Supplied records:
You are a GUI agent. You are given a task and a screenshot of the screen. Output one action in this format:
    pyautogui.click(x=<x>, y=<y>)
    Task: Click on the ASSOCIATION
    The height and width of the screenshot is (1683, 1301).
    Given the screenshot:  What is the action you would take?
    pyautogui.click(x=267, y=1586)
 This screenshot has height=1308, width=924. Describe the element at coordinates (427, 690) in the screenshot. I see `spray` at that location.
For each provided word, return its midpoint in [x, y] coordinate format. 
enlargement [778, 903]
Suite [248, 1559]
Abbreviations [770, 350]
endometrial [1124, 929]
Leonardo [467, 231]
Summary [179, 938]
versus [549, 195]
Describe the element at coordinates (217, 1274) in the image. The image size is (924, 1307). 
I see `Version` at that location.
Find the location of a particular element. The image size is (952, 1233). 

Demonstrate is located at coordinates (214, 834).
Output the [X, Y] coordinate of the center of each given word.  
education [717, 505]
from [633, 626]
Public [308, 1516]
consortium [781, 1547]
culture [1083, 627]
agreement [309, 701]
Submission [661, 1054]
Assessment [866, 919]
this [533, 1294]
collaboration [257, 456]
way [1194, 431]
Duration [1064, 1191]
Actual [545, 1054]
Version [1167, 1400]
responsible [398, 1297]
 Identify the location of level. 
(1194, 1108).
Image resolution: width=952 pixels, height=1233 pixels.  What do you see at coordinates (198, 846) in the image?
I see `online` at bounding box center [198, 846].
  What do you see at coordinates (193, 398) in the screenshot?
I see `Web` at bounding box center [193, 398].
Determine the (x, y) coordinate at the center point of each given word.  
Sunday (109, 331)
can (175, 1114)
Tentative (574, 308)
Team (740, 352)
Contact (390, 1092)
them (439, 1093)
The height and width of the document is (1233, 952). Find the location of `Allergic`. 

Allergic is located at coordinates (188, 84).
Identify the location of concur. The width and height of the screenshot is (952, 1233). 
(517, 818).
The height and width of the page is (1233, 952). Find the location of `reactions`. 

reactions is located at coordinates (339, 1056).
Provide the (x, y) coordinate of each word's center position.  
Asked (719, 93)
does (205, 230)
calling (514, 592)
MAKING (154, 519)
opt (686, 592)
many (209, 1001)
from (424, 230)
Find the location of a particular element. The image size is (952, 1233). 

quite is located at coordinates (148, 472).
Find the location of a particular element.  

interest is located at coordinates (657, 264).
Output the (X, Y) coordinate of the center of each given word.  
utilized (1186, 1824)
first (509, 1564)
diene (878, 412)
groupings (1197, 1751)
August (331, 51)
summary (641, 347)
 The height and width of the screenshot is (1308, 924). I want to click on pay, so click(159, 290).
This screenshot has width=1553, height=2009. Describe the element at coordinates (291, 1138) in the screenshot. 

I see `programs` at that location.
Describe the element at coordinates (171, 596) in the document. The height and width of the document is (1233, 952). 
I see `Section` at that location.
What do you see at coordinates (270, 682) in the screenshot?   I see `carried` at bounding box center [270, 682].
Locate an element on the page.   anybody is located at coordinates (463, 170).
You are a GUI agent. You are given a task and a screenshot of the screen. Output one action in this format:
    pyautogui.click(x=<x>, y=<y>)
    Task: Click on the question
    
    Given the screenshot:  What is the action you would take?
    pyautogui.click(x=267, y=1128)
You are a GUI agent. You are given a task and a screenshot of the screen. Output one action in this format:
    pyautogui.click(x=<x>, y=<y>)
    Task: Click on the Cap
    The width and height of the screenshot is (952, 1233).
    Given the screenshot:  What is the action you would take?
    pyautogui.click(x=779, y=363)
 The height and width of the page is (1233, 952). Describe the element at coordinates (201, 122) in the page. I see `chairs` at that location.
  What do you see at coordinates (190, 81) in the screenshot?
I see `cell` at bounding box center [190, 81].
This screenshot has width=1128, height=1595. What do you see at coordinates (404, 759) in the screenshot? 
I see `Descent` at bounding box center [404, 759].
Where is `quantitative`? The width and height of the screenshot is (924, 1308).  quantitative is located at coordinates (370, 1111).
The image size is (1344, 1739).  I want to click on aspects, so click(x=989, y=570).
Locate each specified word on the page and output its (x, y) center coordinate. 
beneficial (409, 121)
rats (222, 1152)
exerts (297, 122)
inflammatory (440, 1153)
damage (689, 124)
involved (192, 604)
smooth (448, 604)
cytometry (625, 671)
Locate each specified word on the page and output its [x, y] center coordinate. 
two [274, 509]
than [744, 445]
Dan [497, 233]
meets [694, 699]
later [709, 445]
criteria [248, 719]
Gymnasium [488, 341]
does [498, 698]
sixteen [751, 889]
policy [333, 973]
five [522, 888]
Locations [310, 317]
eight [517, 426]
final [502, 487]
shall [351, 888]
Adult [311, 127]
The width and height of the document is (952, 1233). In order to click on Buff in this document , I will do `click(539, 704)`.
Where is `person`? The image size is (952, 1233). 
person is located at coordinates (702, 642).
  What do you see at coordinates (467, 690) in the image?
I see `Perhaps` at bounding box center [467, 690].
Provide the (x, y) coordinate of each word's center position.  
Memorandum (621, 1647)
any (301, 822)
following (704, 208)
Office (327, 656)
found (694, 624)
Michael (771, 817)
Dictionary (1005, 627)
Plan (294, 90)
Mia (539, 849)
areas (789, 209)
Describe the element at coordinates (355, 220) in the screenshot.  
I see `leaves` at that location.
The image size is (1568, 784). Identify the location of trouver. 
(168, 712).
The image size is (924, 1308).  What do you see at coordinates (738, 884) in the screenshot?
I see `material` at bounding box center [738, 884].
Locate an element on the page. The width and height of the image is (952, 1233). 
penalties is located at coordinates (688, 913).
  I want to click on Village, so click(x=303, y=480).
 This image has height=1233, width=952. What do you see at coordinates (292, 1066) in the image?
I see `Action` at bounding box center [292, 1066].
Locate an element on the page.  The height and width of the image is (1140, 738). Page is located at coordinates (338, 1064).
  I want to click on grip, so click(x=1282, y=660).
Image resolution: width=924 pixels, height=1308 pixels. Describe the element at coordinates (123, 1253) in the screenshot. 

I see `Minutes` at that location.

Exercise aim: In the part that opens with the first line of the material and closes with the line containing "center [193, 398].", change "midpoint" to "center point" and give that part again, otherwise unchanged.

Completed task:
You are a GUI agent. You are given a task and a screenshot of the screen. Output one action in this format:
    pyautogui.click(x=<x>, y=<y>)
    Task: Click on the ASSOCIATION
    The height and width of the screenshot is (1683, 1301).
    Given the screenshot:  What is the action you would take?
    pyautogui.click(x=267, y=1586)
 This screenshot has height=1308, width=924. Describe the element at coordinates (427, 690) in the screenshot. I see `spray` at that location.
For each provided word, return its center point in [x, y] coordinate format. 
enlargement [778, 903]
Suite [248, 1559]
Abbreviations [770, 350]
endometrial [1124, 929]
Leonardo [467, 231]
Summary [179, 938]
versus [549, 195]
Describe the element at coordinates (217, 1274) in the image. The image size is (924, 1307). 
I see `Version` at that location.
Find the location of a particular element. The image size is (952, 1233). 

Demonstrate is located at coordinates (214, 834).
Output the [X, Y] coordinate of the center of each given word.  
education [717, 505]
from [633, 626]
Public [308, 1516]
consortium [781, 1547]
culture [1083, 627]
agreement [309, 701]
Submission [661, 1054]
Assessment [866, 919]
this [533, 1294]
collaboration [257, 456]
way [1194, 431]
Duration [1064, 1191]
Actual [545, 1054]
Version [1167, 1400]
responsible [398, 1297]
 Identify the location of level. 
(1194, 1108).
Image resolution: width=952 pixels, height=1233 pixels.  What do you see at coordinates (198, 846) in the image?
I see `online` at bounding box center [198, 846].
  What do you see at coordinates (193, 398) in the screenshot?
I see `Web` at bounding box center [193, 398].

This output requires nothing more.